Cependant, ces méthodes présentent un certain nombre de limitations. En particulier, seul le régime permanent peut être calculé, et pas les transitoires. Ceux-ci sont pourtant particu-lièrement importants dans le jeu du musicien et pour la perception de l’auditeur. Par ailleurs, ils ne peuvent bien évidemment pas être éludés dans le cadre de l’étude des transitions entre régimes. De plus, cette méthode repose sur la théorie des bifurcations statiques, et ne fournit donc des informations que sous l’hypothèse de variations quasi-statiques des paramètres. Des études récentes [15] sur les instruments à anche ont montré la forte influence de la dynamique des paramètres sur le comportement du modèle et de l’instrument réel. Ces études encouragent alors à prendre en compte les résultats de la théorie des bifurcations dynamiques [12], qui tient compte de l’évolution temporelle des paramètres. On peut alors se demander ce qu’il advient des diagrammes de bifurcation obtenus ici lorsque des paramètres varient. Ce sera l’objet du chapitre 7. Enfin, s’il est théoriquement possible d’étendre la collocation au calcul de solutions non périodiques [119], le logiciel utilisé ici n’est à l’heure actuelle pas adapté à ce type de calculs, et ne permet donc d’étudier que certains aspects liés à l’apparition des régimes non périodiques (quasi périodiques, intermittents ou chaotiques), comme nous le verrons au chapitre 4.

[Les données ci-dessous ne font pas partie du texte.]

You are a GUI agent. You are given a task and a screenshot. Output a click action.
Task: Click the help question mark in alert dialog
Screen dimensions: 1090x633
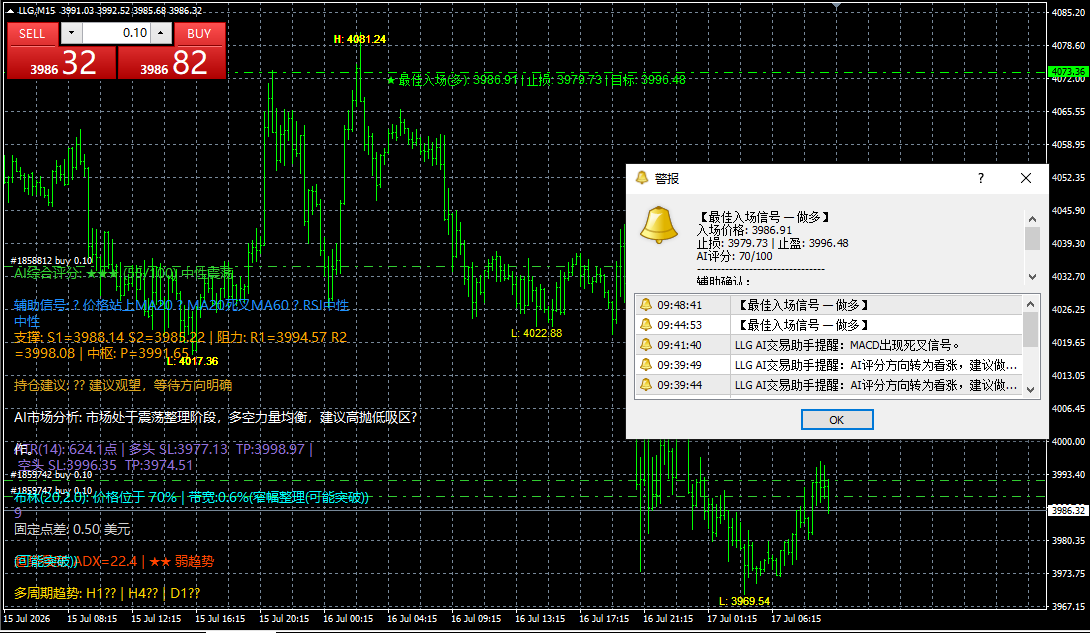point(981,179)
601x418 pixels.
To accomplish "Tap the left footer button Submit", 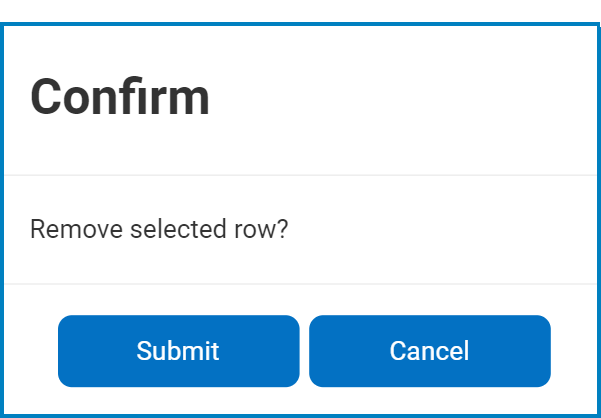I will (178, 351).
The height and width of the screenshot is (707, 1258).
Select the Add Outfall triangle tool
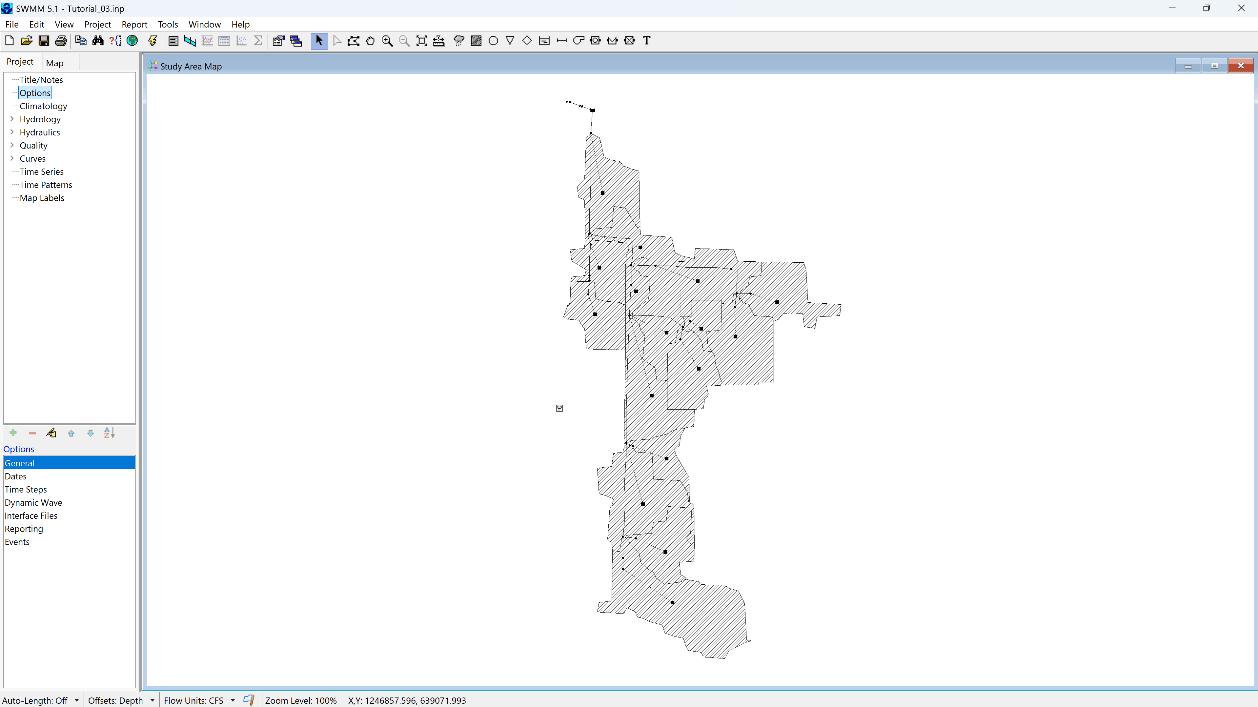point(509,41)
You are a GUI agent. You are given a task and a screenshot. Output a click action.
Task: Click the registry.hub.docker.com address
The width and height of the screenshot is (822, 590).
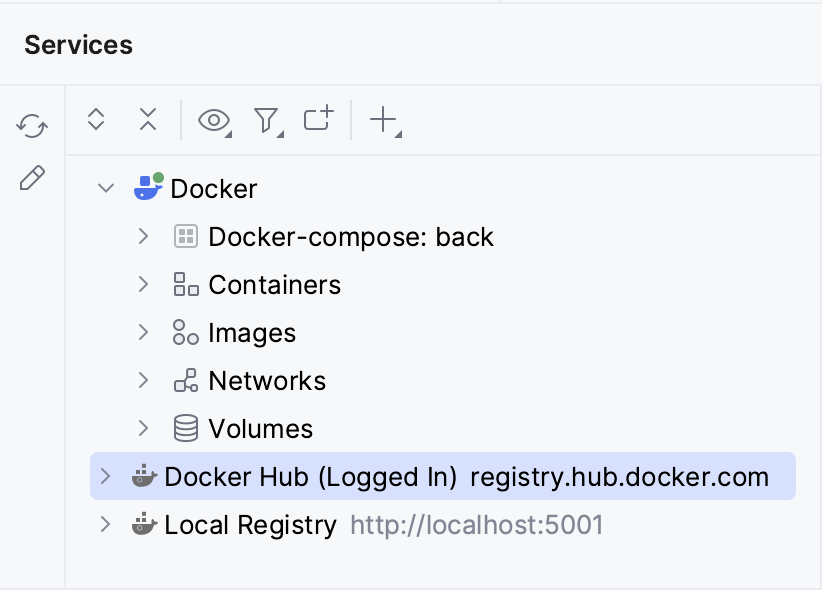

Du fait de ces limitations, il n’est bien entendu pas question ici de substituer la collocation or-thogonale et la continuation aux simulations temporelles (dont les avantages et les limitations ont été soulignées en section2.2), mais plutôt d’utiliser ces deux approches de façon complémentaire afin d’accéder à une meilleure compréhension du comportement du modèle et de l’instrument réel.